Executive Retention Agreement
Agreement entered into this 20th day of January 1997 by and between HE Holdings,
Inc., a Delaware corporation (the "Company") and Name, (the "Executive").
The Board of Directors of General Motors Corporation is negotiating a change in
control of the ownership of the Company and desires to retain and incentivize
the Executive to lead the implementation of the change in ownership.
Additionally, the Company desires to assure the continued attention to
responsibilities of the Executive without any distraction arising out of the
circumstances surrounding the change in ownership.
The Company and the Executive desire to enter into this Agreement and for good
and valuable consideration and the mutual covenants contained in this agreement
the parties agree as follows:
1. Definitions. The following terms shall have the following meaning for
purposes of this Agreement.
a. "Award Compensation" means amount times Base Compensation.

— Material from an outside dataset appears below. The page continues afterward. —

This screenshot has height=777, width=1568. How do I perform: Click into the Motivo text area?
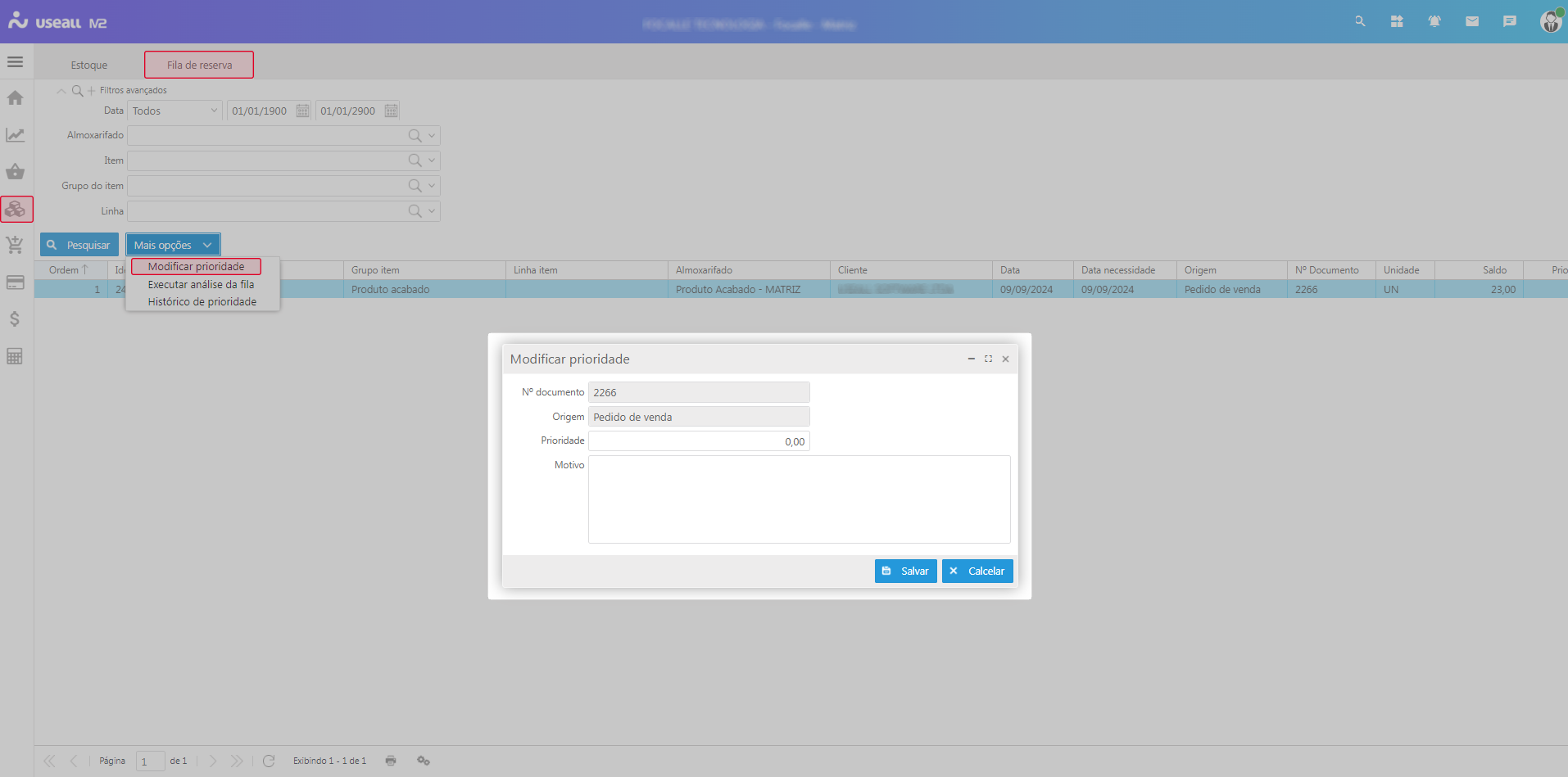(x=799, y=499)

b. "Base Compensation" means the annual rate of base salary of the
Executive as of the date of a Change in Control, plus the actual Annual
Incentive Plan bonus paid for performance in the calendar year
immediately preceding the date of a Change in Control.

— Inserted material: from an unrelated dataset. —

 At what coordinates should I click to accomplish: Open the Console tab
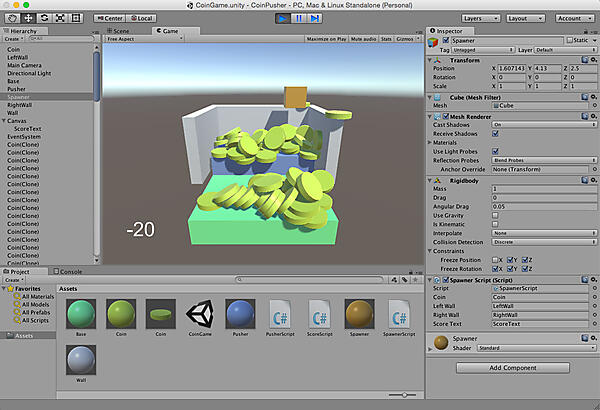(70, 271)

c. "Cause" means the Executive's (i) conviction of, or plea of nolo
contendere to, a felony; (ii) use of illegal drugs; or (iii) willful
and intentional misconduct, willful neglect or gross negligence, in the
performance of the Executive's duties, which the Company reasonably
believes has caused a demonstrable and serious injury to the Company,
monetary or otherwise; provided, however, that such acts or events
shall constitute Cause only if the Executive is given written notice
that the Company intends to terminate the Executive's employment for
Cause, which notice shall specify the particular acts or failures to
act on the basis of which the decision to so terminate employment was
made. In the case of a termination for Cause as described in clause
(iii) above, the Executive shall be given the opportunity within 30
days of the receipt of such notice to meet with the Company to defend
such acts or failures to act, prior to termination. The Company may
suspend the Executive's title and authority pending such meeting.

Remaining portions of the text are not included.